Because this was the first year the report looked at the patient portion, it did not provide historical context for the rise in patient responsibility. But a November 2012 Kaiser Family Foundation report showed that the percentage of workers covered by a plan that includes a deductible rose from 52% in 2006 to 72% in 2012. Those who were in such a plan saw deductibles rise from an estimated average of $584 to $1,097 during the same period.
The problem for physicians, says the AMA, is that they don't always know what the patient portion is at the time of care, making it difficult to collect during the visit. That's when patients are most likely to pay, and it also saves the physicians the cost of chasing down bills.
“Physicians want to provide patients with their individual out-of-pocket costs but must work through a maze of complex insurer rules to find useful information,” said AMA Board of Trustees Member Barbara L. McAneny, MD. “The AMA is calling on insurers to provide physicians with better tools that can automatically determine a patient's payment responsibility prior to treatment.”

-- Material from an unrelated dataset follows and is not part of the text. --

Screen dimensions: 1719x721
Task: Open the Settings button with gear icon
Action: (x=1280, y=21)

The patient portion piece was just one of the many areas of claims adjudication that could benefit from streamlining technology, the report card found. The electronic submission of claims, for example, could reduce the amount of time for claims to be received by insurers.
Health plans said it also falls to doctors to ensure that their systems are ready for faster claims adjudication.

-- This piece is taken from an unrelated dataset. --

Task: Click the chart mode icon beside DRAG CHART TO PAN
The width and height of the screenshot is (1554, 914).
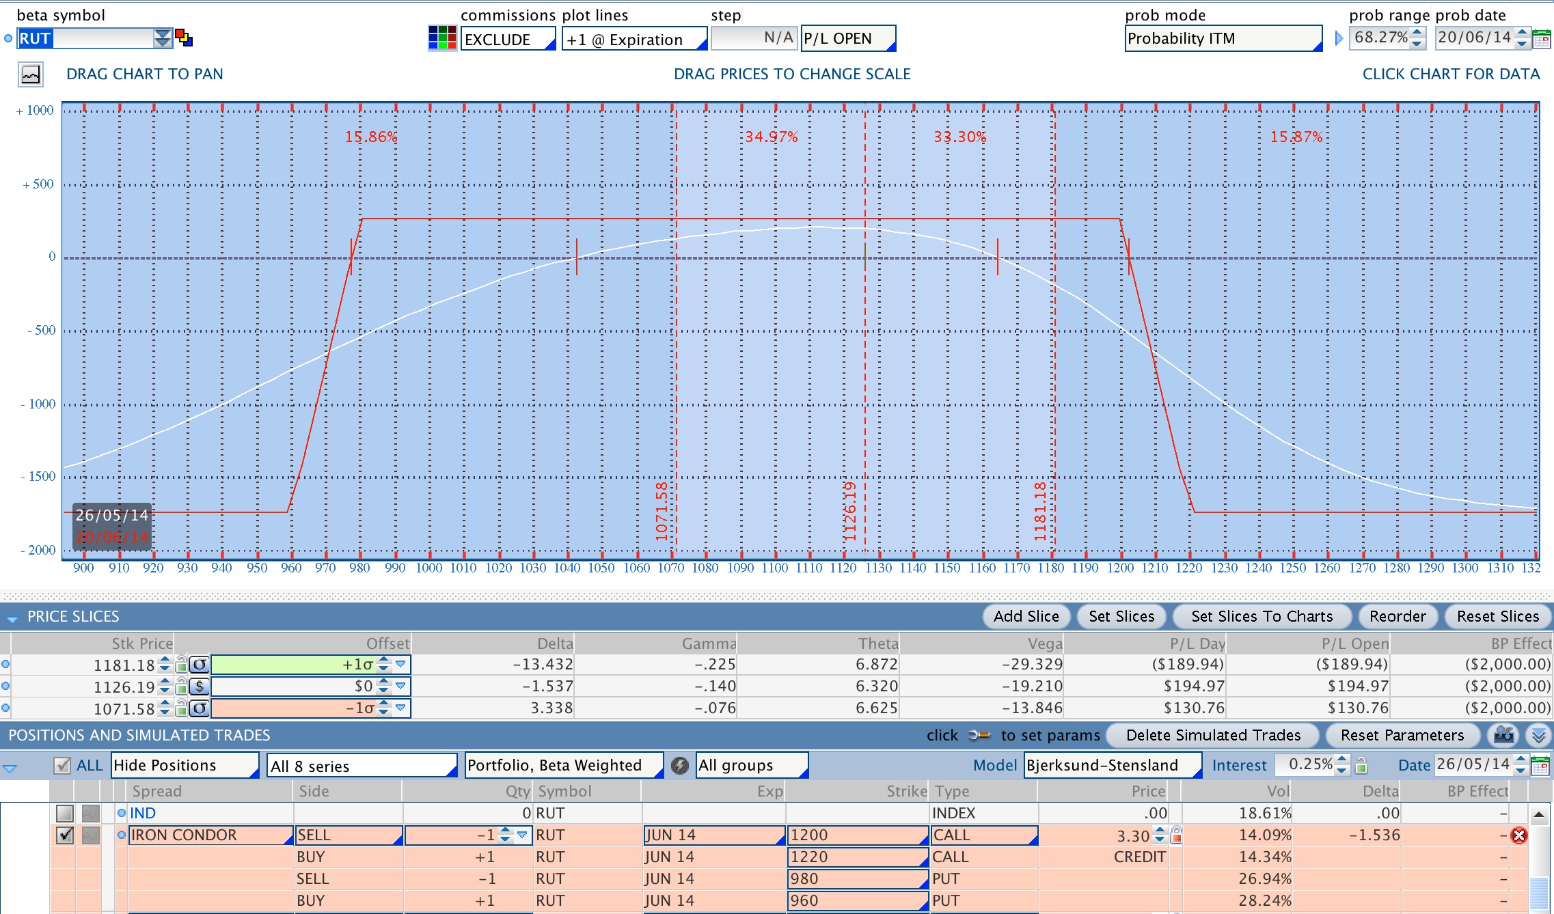Action: click(31, 74)
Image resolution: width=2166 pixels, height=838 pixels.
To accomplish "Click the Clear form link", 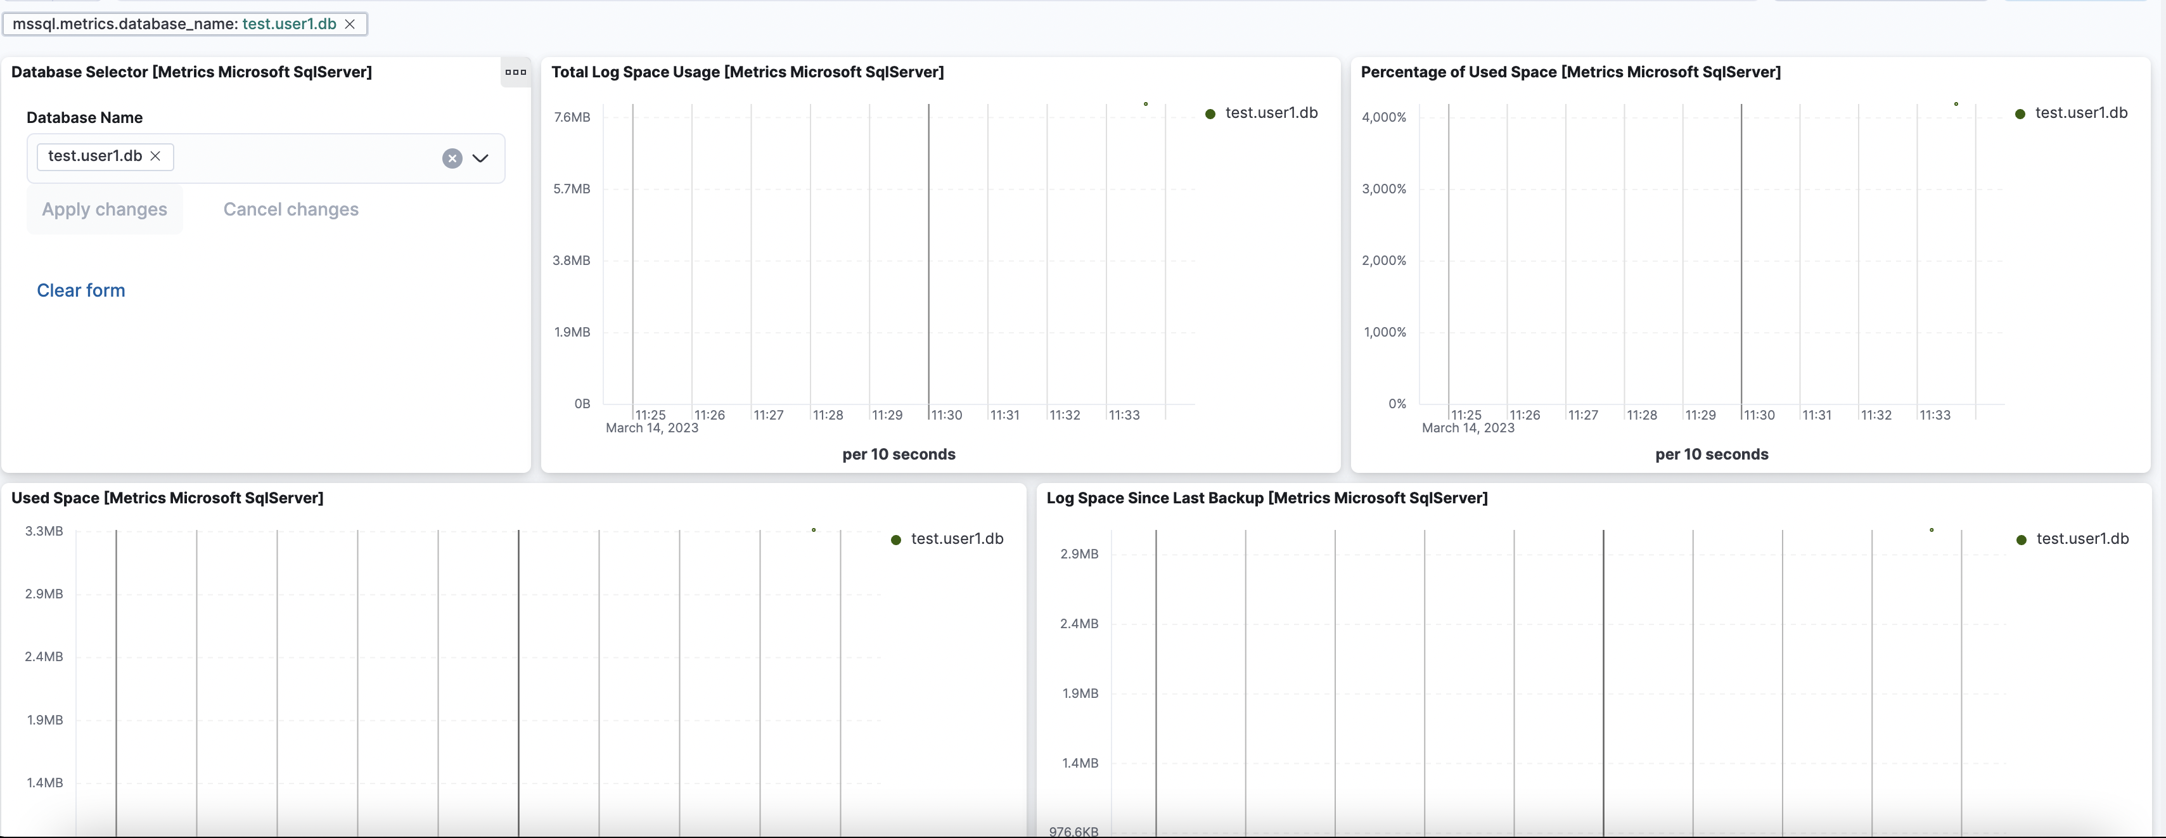I will point(81,290).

“Health plans and providers share the responsibility of improving the accuracy and efficiency of claims payment. Health plans are doing their part to streamline health care administration to reduce paperwork, improve efficiency and bring down costs,” said Robert Zirkelbach, spokesman for America's Health Insurance Plans, the trade group representing health plans. “At the same time, more work needs to be done to increase electronic submission of claims and to reduce the number of claims submitted to health plans that are duplicative, inaccurate or delayed.”
DID YOU KNOW:
72% of workers with health insurance in 2012 had a plan that included a deductible, up from 52% in 2006.
For example, Zirkelbach pointed to a February AHIP survey that found 16% of electronic claims and 54% of paper claims were received from a physician or hospital more than 30 days after the service date.

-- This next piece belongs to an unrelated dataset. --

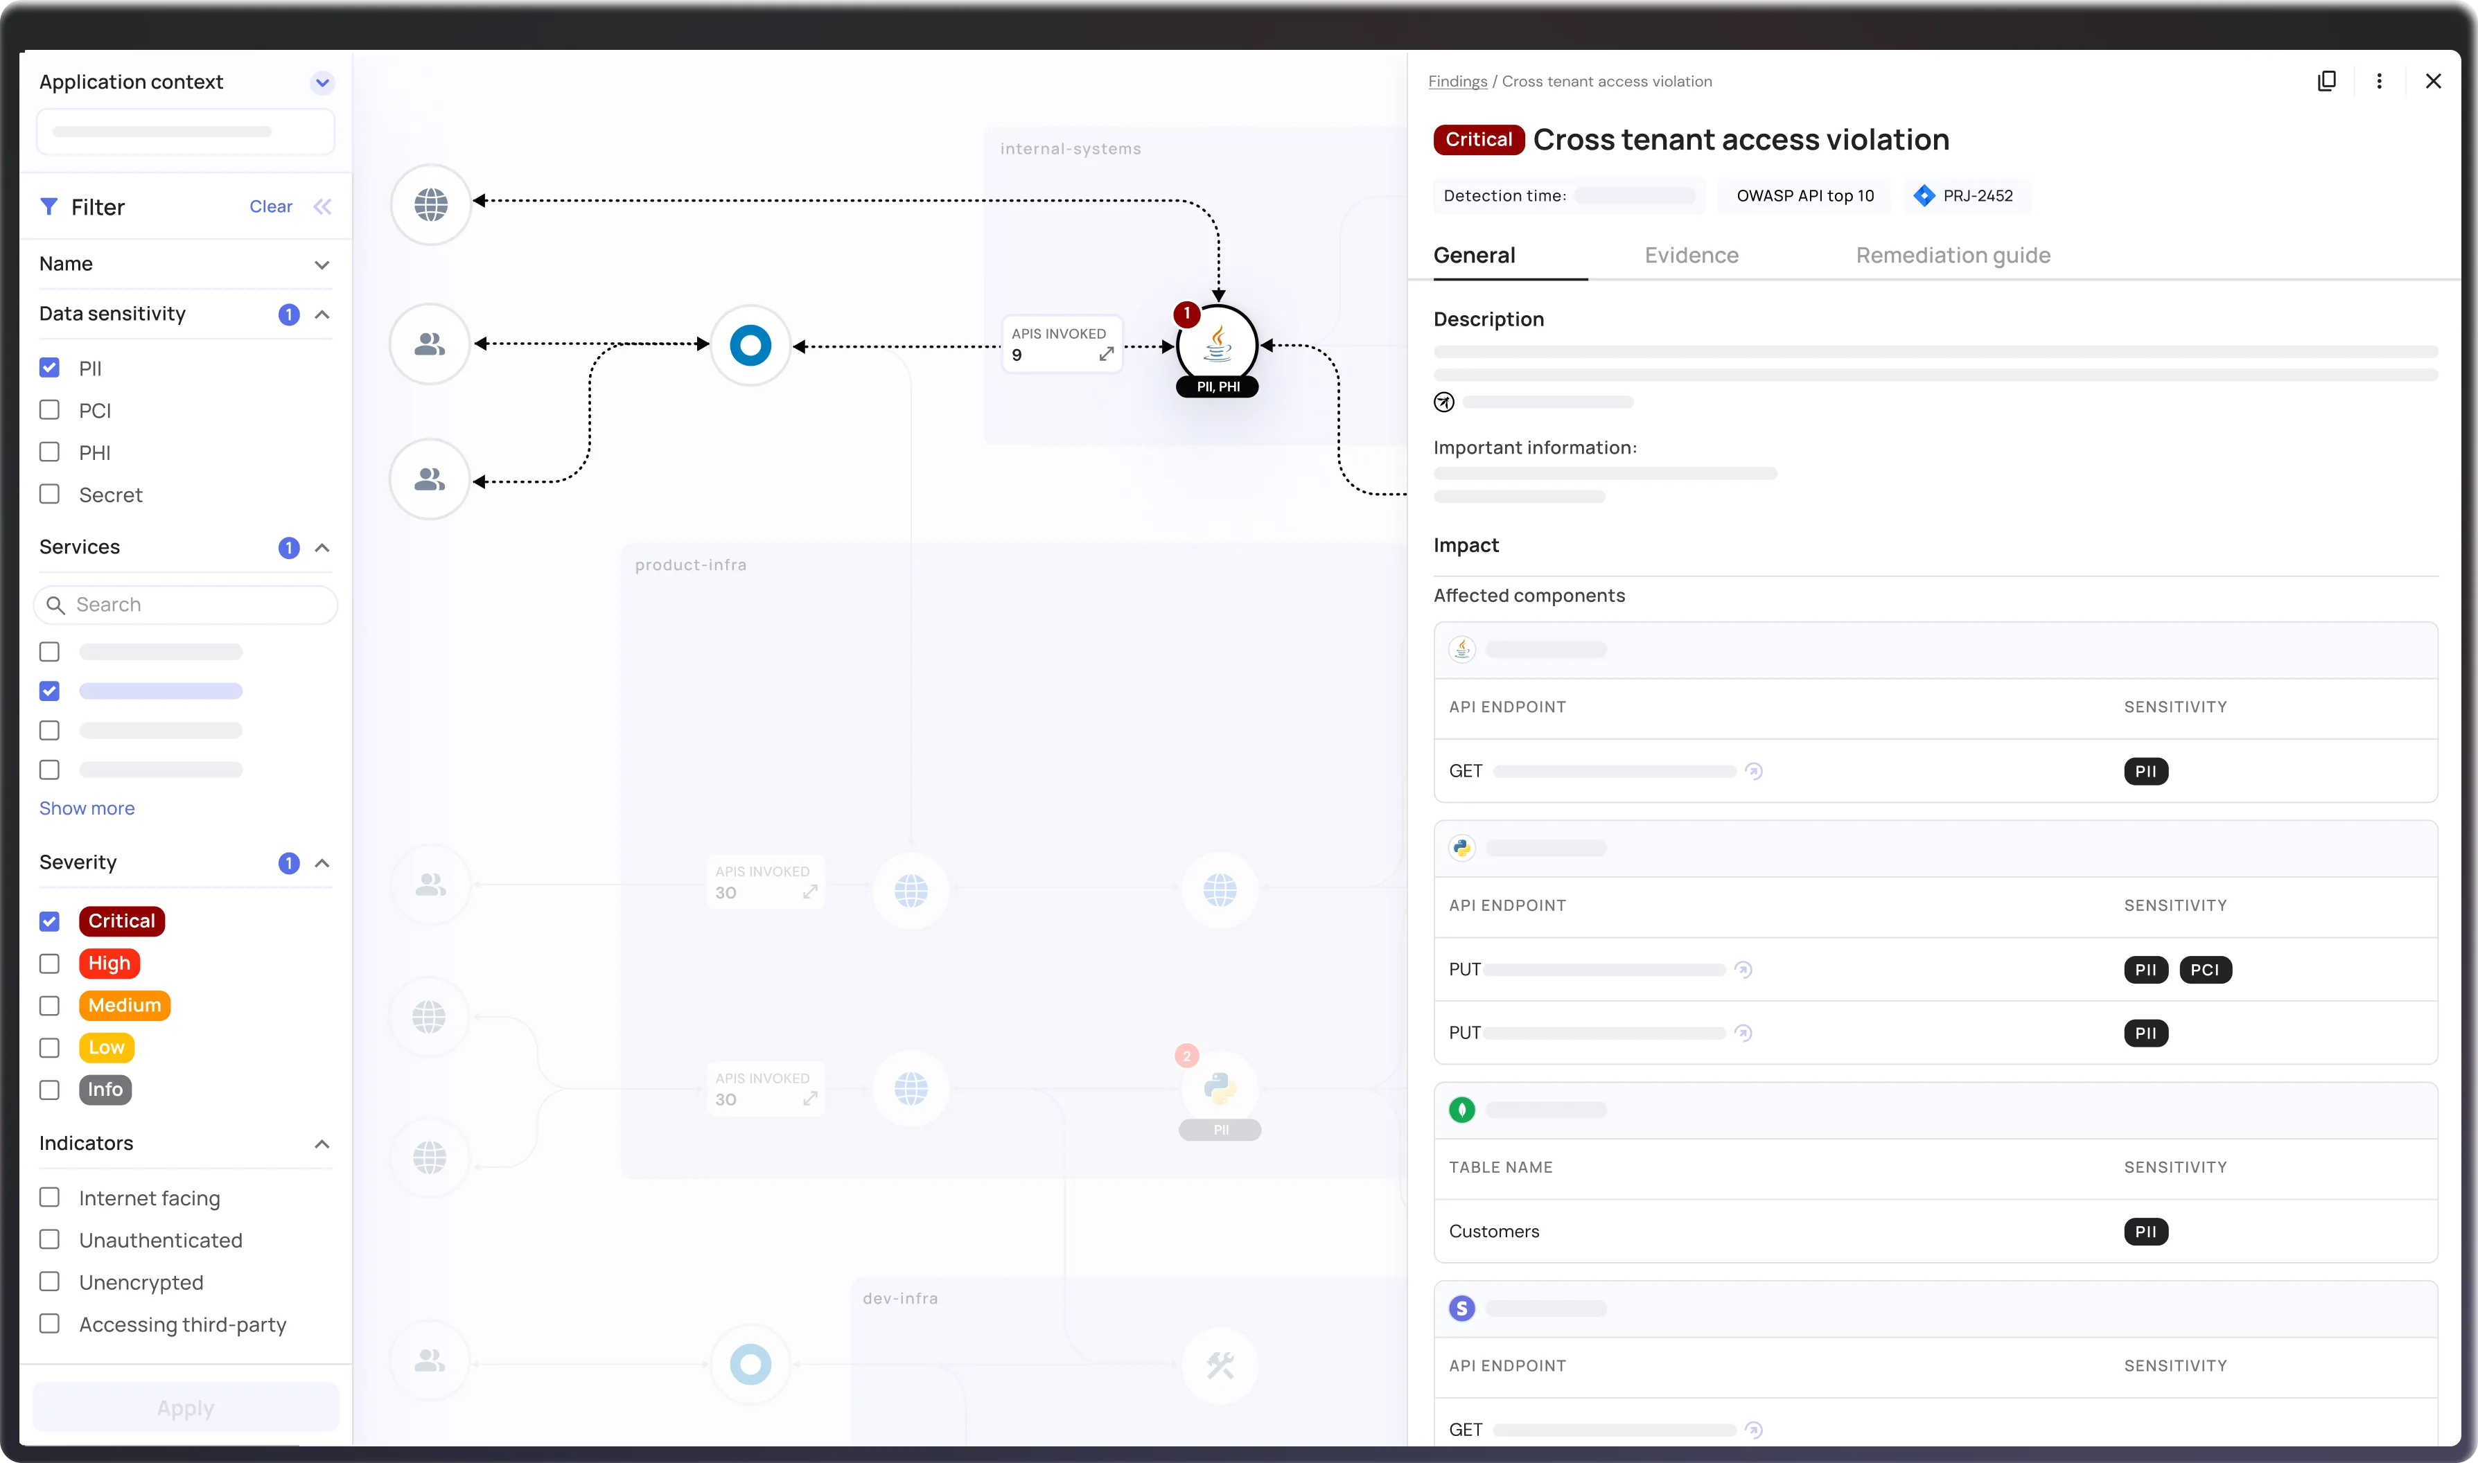Switch to the Evidence tab
2478x1463 pixels.
(1691, 254)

Administrative burdens quantified

Along with the annual report card, the AMA also launched its Administrative Burden Index. It examined the claims that required reworking and calculated a monetary amount of each reworked claim, per each evaluated health plan. A five-star rating system also was designed to highlight areas that need focus.
The index found that HCSC had the highest cost associated with the reworking of claims at $3.32 per claim. Cigna had the lowest at $1.25 per claim.
A typical physician practice will lose $14,600 each year on claims reworked to address insurer denials, said Frank Cohen, senior analyst for Frank Cohen Group, a data analytics firm in Clearwater, Fla., that helped create the report card and the burdens index.
In an emailed statement to American Medical News, HCSC spokesman Greg Thompson said his company, which runs nonprofit BlueCross BlueShield plans in Illinois, New Mexico, Oklahoma and Texas, conducts quality reviews and audits regularly to evaluate and monitor performance. It also is investing in technology and encouraging doctors to file more claims electronically.
“According to our record, we process claims accurately more than 99% of the time,” Thompson said. He said that although the company is proud of the work it has done evaluating and improving claims process efficiencies, “we welcome the AMA and others to reduce the administrative burdens and improve efficiencies in our health care system.”
Thompson said the company was reviewing the report card and the index, and did not have reaction to specific findings.